Jimena Gimenez Cacho
Well-known Mexican cellist born in 1954, she was enthusiastic for music since little girl. At first she played instruments like piano, jarocha harp, guitar and flute, and later on she definitely decided for the cello.
She studied in Mexico and later on in the Scola Cantorum of Paris, France, in the Volkswang Hochschule of Essen and in the Staaltliche Hochschule of Freiburg, Germany; she graduated from the Royal Conservatory of Madrid, Spain. Among her teachers, stands out Leopoldo Tellez, Lluis Claret, Janos Starker, Maria Kliegel, Christoph Henkel, Marcial Cervera and Paul Friedhoff.
She has been part of the Valladolid’s Symphony Orchestra, the Symphony from Baleares, the Philharmonic of Mexico City, the Symphony of Mineria and the Quartet from the National Institute of the Fine Arts. Devoted especially to the chamber music, she has been determined to study and promote the repertories that explain the history of her instrument, just as well to discover and bring to knowledge the pieces of contemporary composers, in many cases unknown for the public. She has release in Mexico at least twentieth pieces from composers.
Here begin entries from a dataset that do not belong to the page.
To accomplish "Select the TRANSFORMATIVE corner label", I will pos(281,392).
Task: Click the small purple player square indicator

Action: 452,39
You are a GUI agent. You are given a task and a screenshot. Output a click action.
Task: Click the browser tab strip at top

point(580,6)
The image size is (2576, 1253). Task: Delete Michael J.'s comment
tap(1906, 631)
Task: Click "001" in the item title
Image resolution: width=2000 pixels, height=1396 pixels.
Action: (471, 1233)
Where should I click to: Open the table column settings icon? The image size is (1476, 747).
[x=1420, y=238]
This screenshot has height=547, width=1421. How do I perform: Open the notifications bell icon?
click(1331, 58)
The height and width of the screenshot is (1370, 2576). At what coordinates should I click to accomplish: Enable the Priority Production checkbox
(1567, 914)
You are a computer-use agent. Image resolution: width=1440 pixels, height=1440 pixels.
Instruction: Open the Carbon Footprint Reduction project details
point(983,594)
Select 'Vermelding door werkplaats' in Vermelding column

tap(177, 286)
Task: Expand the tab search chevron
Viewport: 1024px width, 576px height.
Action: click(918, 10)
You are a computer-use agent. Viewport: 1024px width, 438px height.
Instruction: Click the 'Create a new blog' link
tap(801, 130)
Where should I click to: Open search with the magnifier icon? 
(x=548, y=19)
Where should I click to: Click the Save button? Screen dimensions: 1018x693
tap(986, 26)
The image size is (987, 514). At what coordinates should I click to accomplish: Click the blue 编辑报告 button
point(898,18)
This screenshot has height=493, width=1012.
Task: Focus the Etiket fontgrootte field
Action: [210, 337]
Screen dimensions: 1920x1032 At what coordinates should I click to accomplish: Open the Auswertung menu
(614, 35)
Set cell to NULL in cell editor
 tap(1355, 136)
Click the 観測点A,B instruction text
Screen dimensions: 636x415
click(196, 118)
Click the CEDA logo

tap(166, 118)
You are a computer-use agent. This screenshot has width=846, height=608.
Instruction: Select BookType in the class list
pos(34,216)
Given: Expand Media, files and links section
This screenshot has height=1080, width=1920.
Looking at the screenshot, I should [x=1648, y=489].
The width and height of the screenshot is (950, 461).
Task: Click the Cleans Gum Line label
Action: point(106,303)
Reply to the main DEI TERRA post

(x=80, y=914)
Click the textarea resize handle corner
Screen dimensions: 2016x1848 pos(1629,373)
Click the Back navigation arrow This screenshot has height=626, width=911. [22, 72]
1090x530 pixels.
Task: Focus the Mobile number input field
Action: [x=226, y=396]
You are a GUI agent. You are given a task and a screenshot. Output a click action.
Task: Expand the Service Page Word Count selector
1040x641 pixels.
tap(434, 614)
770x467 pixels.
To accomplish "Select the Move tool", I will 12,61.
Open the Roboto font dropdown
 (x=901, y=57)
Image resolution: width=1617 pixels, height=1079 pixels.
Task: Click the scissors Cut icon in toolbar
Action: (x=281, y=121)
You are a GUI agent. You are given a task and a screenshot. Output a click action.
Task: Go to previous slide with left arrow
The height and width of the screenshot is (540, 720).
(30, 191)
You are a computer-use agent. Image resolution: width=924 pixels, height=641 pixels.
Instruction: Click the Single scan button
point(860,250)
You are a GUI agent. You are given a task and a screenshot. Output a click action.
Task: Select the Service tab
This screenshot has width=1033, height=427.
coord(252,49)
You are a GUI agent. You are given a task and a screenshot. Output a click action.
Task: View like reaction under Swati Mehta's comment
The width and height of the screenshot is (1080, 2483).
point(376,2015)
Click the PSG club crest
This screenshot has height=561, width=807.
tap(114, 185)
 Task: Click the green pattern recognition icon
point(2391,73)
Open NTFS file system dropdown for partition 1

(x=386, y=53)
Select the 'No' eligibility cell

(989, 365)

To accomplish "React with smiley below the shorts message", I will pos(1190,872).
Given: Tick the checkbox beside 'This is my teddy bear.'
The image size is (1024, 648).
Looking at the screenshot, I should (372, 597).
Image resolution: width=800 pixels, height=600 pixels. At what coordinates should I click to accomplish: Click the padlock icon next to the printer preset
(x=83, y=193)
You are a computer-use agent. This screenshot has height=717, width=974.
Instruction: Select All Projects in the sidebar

Her concerts are always assembled over a topic unit, historic or geographic, for example: in “The born of a violoncello” and then “From Frescobaldi to Schnittke”, Jimena Gimenez tracks the ways of performing throughout the history and for that, she uses the baroque and the modern cello. In her worry to know the voice of her instrument in her own country, she has gathered a repertoire of Mexican pieces for violoncello in “Three generations of Mexican music” and “20th and 21st Century of Mexican music for violoncello solo”, through different moments of its history.
She has also joined in concert Spanish pieces and in other music from composers of six countries and different periods, “Echoes of the world”, with the idea of highlight the contrast between the different voices of the violoncello. Her concerts are conceive as complete performances in which besides of the thematic topics that bring it together, the lighting and wardrobe are important; just as well, in occasions, the incorporation of different arts like poetry in “Love and death”; in theater when she was part of the Lindsay Kemp’s Theater Company or in dance in the performance “Moradas” with Rossana Filomarino, dancer.
It is important to point out, that she also enjoys participating in concerts of other musical genres, the free improvisation or with her own compositions. Since May of 2004 she has been devoted to depth in the microtonal movement, born in the twenties whose maximum representative in Mexico was Julian Carrillo. In 2005, she release in Mexico Julian Carrillo’s (1975-1965), Integral de las sonatas para violoncello solo (seis sonatas) en cuartos de tono, which recording is about to come out; alike she released in Mexico Concertino para violoncello and orquesta en cuartos y octavos de Tono. Until now, Jimena Gimenez has recorded five discs: Spanish Music, Love and death, Echoes of the World, Born of the Violoncello and the integral of Julian Carrillo’s Sonatas en Cuartos de tono, distribuited by Quindecim recordings.
For Jimena Gimenez Cacho the violoncello is one of the deepest voices among all the sounds that are heard on Earth, and with that voice she can express: tenderness, love, anxiety, melancholy and all the feelings and sensations that are deepness in the her self being.